Canadian bond prices rallied as the weakness in stocks added to the allure of relatively safe government debt.
At 9:38 a.m. (1438 GMT), the Canadian dollar was at C$1.2718 to the U.S. dollar, or 78.63 U.S. cents, down from C$1.2526 to the U.S. dollar, or 79.83 U.S. cents, at Wednesday's close.
The weakening of the currency is not a made-in-Canada story, and has more to do with a strengthening U.S. dollar, said Adam Cole, head currency strategist at RBC Capital Markets in London.
"Money is being brought back into the U.S. from overseas equity markets, having for the last four or five years built up a very large, overweight position in overseas stocks, and periods of risk aversion are seeing that money brought home to the U.S.," he said.
Cole said that trend is likely to continue, and if stock markets drop another few percent, the Canadian dollar could test the lows it hit in October. That would put the currency at its weakest point since September 2004.

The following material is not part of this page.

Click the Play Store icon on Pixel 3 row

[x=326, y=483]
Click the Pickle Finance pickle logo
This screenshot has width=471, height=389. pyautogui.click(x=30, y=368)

The pressure on the Canadian dollar could be seen even after Canadian wholesale trade numbers for September surprised to the upside, rising 1.5 percent as auto sales rose .See [ID:nN20480398]
The market was expecting a 0.3 percent decline in the month, according to a Reuters poll.
U.S. jobless claims figures were also released on Thursday morning.
"The U.S. jobless claim numbers were truly awful, and in the perverse way the markets are trading at the moment, poor data are an excuse to buy U.S. dollars, in the sense that the immediate market reaction to the poor jobless claim numbers was for the stock market to come off again, and as it did that the (U.S.) dollar rallied," Cole said.
Canadian inflation data for October is due on Friday.
Canadian bond prices rallied as the weakness in equities increased the allure of relatively safe government debt.
"It's a good rally in bonds and I think it will continue until at least there is some sign that the economy has hit bottom and I don't think we are there yet," said Carlos Leitao, chief economist at Laurentian Bank of Canada.
The Canadian overnight Libor rate LIBOR01was 2.5000 percent, down from 2.5583 percent on Wednesday.
Wednesday's CORRA rate CORRA= was 2.2413 percent, up from 2.2302 percent on Friday. The Bank of Canada publishes the previous day's rate at around 9 a.m. daily.
The two-year bond rose 9 Canadian cents to C$101.75 to yield 1.868 percent. The 10-year bond rose 70 Canadian cents to C$106.70 to yield 3.418 percent.
The yield spread between the two-year and 10-year bond was 163 basis points, up from 158 at the previous close.